### WORK REQUIRED
In the records below, how many lines hold the word "title"? Give only the number.
*** SOURCE INFORMATION Section Begins ***
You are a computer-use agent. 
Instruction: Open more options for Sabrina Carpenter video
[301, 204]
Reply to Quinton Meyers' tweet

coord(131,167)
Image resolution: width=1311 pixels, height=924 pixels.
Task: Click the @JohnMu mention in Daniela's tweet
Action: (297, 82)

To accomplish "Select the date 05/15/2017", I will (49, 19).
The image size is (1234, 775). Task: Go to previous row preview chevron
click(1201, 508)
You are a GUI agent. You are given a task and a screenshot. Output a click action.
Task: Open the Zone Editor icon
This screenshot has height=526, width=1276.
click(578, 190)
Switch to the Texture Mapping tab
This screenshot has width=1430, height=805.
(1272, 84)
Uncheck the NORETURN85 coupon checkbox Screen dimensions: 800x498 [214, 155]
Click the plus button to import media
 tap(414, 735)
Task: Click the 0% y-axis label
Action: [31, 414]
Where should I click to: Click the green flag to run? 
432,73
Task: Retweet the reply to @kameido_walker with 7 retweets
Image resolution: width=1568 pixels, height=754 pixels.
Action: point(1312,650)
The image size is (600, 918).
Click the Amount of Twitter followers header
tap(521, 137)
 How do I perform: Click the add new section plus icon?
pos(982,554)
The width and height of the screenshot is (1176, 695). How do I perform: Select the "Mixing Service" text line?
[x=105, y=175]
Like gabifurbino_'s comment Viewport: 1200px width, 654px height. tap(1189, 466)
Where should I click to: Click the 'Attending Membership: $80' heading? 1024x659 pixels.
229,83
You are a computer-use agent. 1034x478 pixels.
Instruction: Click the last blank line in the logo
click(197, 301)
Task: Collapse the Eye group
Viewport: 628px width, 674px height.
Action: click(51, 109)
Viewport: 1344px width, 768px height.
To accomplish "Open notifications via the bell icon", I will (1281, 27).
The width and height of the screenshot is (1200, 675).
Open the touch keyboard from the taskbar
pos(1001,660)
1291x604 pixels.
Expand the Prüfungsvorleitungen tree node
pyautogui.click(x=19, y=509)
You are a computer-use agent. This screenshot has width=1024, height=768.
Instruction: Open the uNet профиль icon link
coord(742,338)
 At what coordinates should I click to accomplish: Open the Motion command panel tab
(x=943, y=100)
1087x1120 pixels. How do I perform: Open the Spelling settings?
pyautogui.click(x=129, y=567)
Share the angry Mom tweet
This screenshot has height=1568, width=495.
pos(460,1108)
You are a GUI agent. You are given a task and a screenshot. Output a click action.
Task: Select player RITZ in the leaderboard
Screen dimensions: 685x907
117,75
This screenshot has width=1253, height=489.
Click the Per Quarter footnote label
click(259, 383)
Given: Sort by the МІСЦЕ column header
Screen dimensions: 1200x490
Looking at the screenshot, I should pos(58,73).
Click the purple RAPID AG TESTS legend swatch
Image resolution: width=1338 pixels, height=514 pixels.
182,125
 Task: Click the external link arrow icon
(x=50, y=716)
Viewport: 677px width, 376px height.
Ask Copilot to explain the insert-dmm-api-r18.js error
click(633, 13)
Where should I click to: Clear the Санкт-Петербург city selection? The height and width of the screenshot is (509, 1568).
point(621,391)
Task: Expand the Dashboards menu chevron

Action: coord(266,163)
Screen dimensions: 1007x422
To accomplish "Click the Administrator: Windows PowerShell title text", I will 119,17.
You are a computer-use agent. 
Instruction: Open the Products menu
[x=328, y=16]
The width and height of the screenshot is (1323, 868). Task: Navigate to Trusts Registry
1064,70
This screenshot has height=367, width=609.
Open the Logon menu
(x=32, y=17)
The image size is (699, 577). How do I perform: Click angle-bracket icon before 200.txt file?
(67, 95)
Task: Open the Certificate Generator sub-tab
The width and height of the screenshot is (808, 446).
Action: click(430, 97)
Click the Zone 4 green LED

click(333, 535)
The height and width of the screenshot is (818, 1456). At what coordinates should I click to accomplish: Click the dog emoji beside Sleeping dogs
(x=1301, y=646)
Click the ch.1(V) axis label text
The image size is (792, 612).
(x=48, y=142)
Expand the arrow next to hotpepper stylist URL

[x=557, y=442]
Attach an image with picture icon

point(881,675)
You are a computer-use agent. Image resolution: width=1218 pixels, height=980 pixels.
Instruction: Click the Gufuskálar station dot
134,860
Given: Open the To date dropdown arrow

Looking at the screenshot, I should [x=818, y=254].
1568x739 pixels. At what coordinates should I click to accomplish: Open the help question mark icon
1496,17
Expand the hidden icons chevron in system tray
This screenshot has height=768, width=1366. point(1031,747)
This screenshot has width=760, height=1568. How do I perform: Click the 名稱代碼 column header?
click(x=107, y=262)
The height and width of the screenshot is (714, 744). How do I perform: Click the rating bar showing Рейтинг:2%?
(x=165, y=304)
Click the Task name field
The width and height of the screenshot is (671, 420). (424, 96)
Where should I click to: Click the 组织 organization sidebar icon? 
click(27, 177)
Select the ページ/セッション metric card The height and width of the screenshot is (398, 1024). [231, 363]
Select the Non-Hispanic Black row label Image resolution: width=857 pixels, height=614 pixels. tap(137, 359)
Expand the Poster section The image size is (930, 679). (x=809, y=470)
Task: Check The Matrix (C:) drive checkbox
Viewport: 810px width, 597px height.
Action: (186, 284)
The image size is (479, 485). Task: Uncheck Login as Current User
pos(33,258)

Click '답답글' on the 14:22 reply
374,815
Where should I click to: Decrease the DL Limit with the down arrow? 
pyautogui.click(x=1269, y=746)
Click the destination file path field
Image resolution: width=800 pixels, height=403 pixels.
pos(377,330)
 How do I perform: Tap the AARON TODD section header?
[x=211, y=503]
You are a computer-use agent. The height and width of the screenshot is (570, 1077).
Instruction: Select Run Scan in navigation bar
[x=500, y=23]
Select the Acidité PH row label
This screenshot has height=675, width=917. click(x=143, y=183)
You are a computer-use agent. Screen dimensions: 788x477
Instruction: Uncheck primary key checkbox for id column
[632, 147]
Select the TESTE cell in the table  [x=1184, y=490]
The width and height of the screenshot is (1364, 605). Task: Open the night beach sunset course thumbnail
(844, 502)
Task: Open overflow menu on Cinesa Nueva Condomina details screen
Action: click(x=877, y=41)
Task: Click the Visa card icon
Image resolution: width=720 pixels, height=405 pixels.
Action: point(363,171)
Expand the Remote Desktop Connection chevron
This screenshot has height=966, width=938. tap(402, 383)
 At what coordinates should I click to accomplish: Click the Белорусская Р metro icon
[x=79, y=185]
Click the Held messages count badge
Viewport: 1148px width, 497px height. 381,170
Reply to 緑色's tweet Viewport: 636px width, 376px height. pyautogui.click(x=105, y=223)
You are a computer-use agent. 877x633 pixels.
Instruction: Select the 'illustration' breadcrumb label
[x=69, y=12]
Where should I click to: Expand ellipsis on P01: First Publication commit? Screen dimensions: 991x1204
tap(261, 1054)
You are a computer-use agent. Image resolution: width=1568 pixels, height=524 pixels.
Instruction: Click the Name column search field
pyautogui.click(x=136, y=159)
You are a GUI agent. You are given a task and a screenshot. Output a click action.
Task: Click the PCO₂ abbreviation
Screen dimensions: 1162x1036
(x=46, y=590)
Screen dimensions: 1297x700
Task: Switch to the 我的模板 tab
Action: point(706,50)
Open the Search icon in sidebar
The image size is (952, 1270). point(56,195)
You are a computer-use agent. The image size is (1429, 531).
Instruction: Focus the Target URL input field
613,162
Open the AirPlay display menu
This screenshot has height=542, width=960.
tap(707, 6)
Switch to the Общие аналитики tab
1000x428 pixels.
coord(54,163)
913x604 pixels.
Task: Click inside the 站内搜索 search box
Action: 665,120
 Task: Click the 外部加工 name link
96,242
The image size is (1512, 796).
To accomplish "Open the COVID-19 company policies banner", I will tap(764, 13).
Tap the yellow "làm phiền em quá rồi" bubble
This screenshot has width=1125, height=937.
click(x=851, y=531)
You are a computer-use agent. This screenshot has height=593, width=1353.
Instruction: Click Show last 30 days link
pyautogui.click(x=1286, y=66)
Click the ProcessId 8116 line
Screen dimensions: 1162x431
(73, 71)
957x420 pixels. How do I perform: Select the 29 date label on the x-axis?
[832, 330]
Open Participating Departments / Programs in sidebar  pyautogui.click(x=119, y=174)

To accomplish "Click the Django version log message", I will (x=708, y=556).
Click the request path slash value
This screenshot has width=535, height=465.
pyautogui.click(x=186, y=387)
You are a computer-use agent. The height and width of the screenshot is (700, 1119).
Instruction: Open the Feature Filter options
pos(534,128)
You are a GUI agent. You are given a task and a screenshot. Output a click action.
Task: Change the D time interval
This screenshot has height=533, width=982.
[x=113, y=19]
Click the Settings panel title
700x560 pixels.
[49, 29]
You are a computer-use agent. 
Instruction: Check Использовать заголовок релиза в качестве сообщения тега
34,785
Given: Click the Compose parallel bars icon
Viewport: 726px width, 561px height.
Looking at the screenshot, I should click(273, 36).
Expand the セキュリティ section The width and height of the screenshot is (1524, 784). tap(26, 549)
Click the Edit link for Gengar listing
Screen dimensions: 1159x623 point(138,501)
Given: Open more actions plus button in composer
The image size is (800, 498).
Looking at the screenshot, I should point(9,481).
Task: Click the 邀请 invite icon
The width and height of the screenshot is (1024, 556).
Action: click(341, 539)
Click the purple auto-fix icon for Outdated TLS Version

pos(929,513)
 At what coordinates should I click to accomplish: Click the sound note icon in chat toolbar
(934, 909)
*** SOURCE INFORMATION Section Ends ***
### THE COMPLETED TASK
2